What is the role of preservation-based firms like The Craig Group in your resilience effort? What do they bring to the table?

It's really up to preservation-based organizations, as well as the local government. They need to make sure that a community’s unique historic identity is preserved and not erroneously changed due to the need to adapt to sea level rise and extreme storm events. The fact that our Resilient Nantucket project was being done at the same time as creation of our coastal resiliency plan demonstrates how preservation and adaptation can work together. The design guidelines from Resilient Nantucket are granular, building by building adaptation measures, whereas a coastal resiliency plan is a plan for a whole area, or in our case an island. Because the entire island is a historic district, we have a lot of benefits available to us. When it comes to having to retreat structures from the coast or the bluff, we need help making sure that that historic identity of that structure is not lost.

The biggest thing we want to avoid is planning for adaptation and having it negatively affect our cultural resources. One of the things that I explained to the preservation firm Arcadis before they started with the coastal resiliency plan was that I personally didn’t want to see a storm gate. It could ruin Nantucket Sound, and Nantucket Sound is not just for Nantucket—it's also for the Cape and the other islands. It's also part of a traditional cultural property under the eyes of the federal government, and we're hoping that Nantucket Sound will receive designation as a national historic landmark, like Nantucket. There are plenty of reasons for that; it has a lot of historic and cultural value for Native Americans, all the way through the whaling era, and beyond.

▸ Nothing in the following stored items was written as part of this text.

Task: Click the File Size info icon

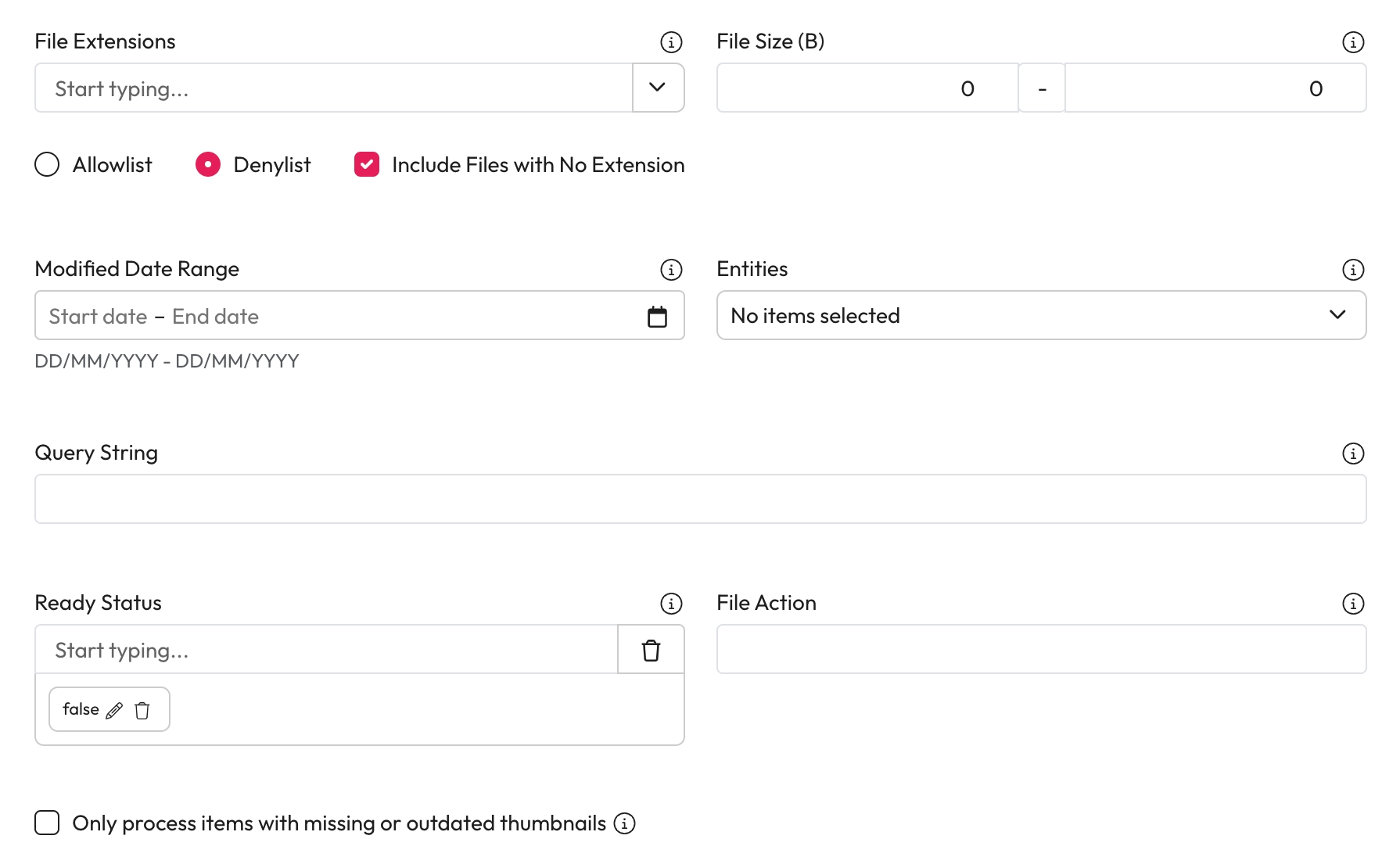Action: [1353, 42]
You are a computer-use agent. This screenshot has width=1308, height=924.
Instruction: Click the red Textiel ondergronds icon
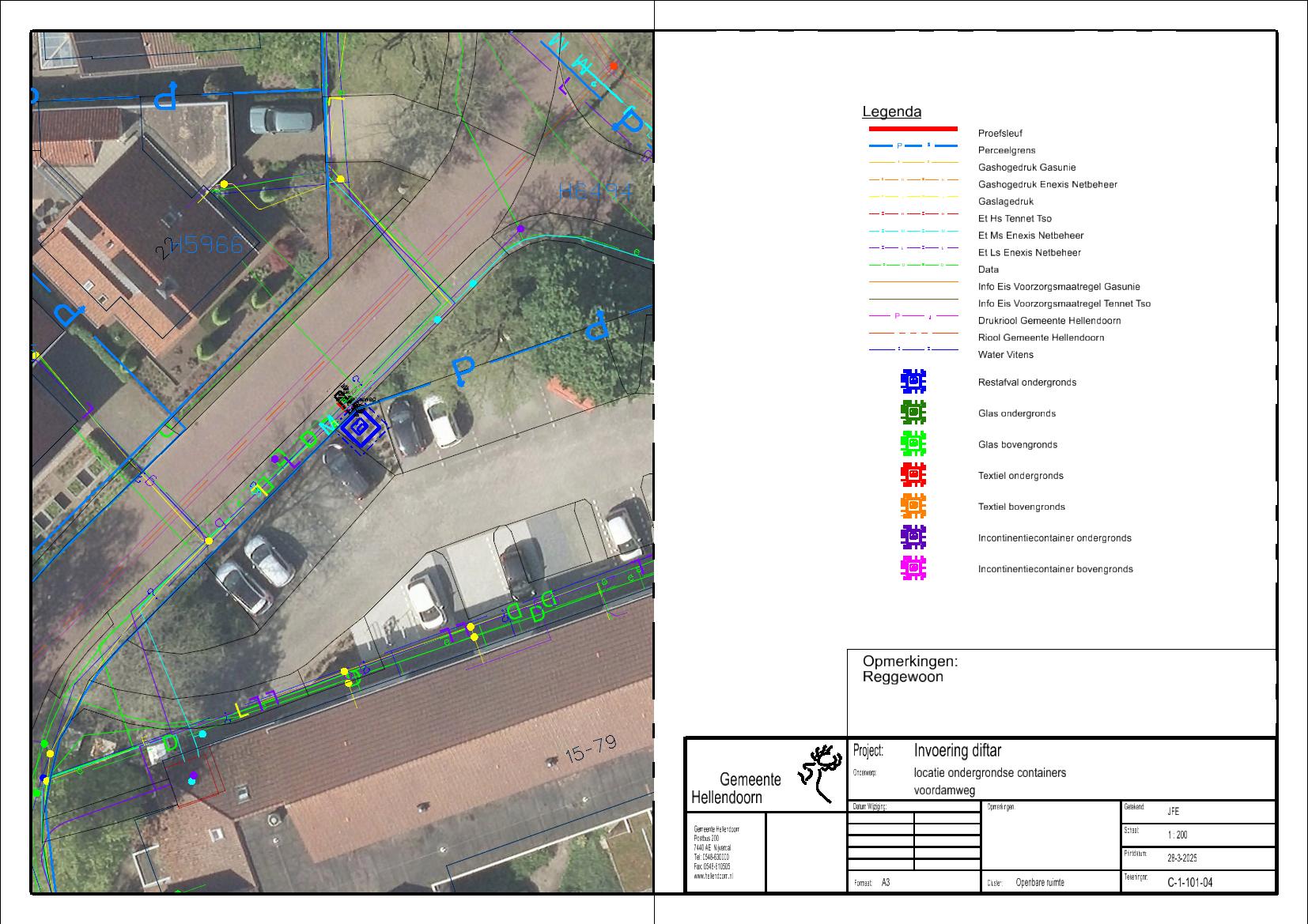[x=913, y=475]
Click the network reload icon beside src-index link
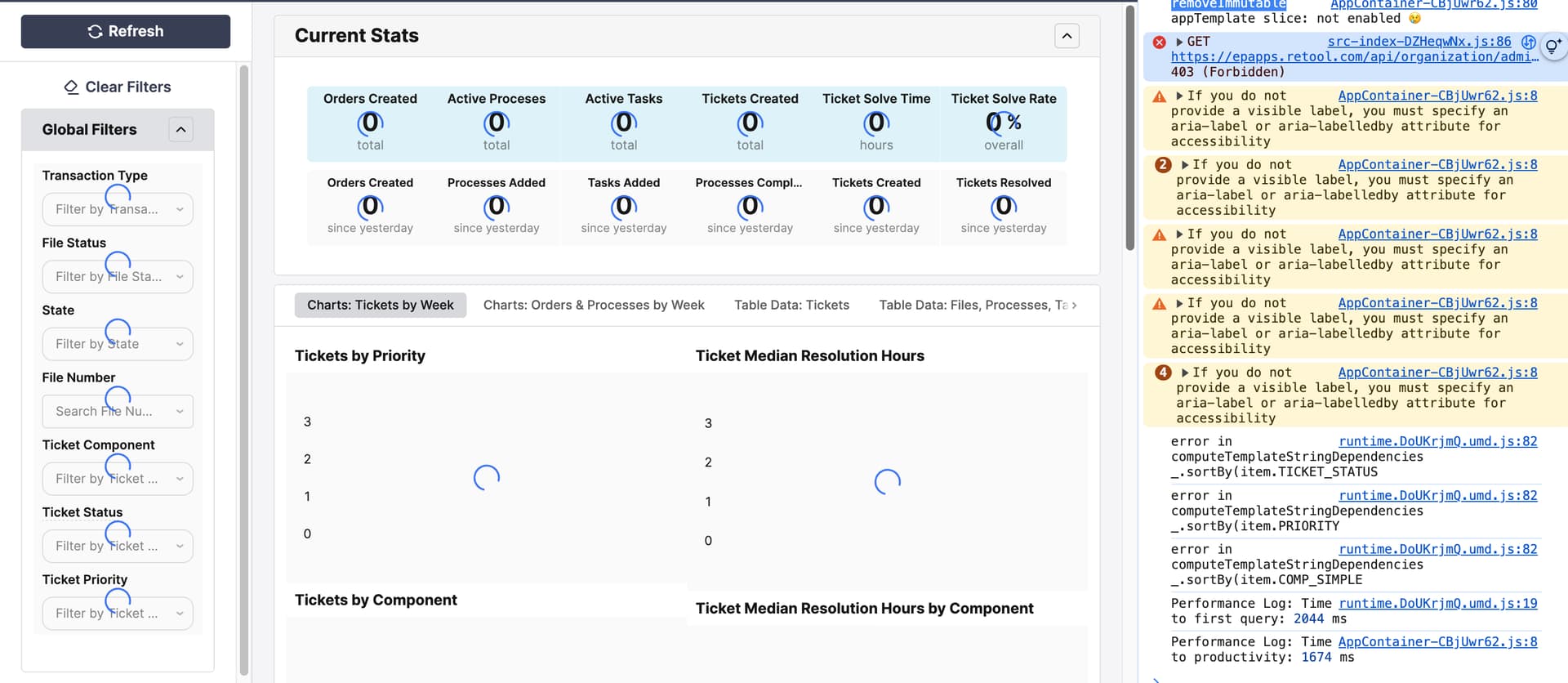 [x=1529, y=42]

There are a lot of dynamics to resiliency efforts, and I think preservation-based organizations need to look beyond the house gems and the cultural institutions, and really look at a community as its own microcosm. Nantucket is very unique, and a lot of people have been coming here lately. We have a lot of changes and a lot of construction going on, but we can make sure that we're still a living, breathing historic community by embracing our dynamic culture that that has evolved with history.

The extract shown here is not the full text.